Copy each line below that contains "will".

[Dataset entries]

=== Section Start ===

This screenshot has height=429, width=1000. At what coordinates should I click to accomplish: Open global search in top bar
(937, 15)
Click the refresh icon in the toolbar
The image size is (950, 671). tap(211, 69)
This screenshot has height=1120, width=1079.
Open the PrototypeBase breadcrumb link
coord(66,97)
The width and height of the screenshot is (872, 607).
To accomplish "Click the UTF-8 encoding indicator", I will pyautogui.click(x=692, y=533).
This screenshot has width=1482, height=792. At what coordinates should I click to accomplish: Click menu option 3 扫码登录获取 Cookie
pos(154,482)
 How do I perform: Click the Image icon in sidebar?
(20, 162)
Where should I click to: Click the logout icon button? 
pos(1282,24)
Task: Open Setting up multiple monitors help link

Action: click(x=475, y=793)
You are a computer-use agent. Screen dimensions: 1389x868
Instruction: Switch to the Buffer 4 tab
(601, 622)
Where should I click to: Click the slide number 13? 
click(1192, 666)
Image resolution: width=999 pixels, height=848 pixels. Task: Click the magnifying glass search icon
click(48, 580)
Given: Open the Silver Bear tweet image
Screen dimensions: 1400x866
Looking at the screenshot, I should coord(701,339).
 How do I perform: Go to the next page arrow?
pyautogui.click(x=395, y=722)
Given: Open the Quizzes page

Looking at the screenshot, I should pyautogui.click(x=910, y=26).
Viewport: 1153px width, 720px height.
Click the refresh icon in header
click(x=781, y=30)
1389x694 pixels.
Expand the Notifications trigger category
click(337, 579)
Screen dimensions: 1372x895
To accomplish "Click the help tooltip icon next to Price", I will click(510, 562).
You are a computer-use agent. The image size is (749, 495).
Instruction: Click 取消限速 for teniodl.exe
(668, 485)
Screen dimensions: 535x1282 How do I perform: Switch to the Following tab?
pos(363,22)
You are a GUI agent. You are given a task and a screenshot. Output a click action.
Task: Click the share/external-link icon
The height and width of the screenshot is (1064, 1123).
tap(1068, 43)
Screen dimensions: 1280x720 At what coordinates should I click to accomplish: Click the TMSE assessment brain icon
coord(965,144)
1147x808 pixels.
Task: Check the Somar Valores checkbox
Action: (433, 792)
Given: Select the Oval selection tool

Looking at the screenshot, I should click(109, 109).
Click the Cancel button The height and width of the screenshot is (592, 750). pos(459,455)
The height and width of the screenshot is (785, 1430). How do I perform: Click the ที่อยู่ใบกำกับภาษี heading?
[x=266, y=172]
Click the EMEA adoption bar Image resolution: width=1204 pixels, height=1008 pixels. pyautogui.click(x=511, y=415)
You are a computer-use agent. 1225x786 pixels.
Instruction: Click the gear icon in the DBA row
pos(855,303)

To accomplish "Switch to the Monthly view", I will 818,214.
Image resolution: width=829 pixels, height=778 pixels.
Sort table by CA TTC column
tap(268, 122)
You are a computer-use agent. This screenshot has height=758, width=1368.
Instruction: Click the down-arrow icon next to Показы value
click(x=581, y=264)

=== Section End ===

* [Written reply]
To accomplish "Click the UTF-8 encoding indicator", I will pyautogui.click(x=692, y=533).
To accomplish "Click the help tooltip icon next to Price", I will click(510, 562).
To accomplish "Switch to the Monthly view", I will 818,214.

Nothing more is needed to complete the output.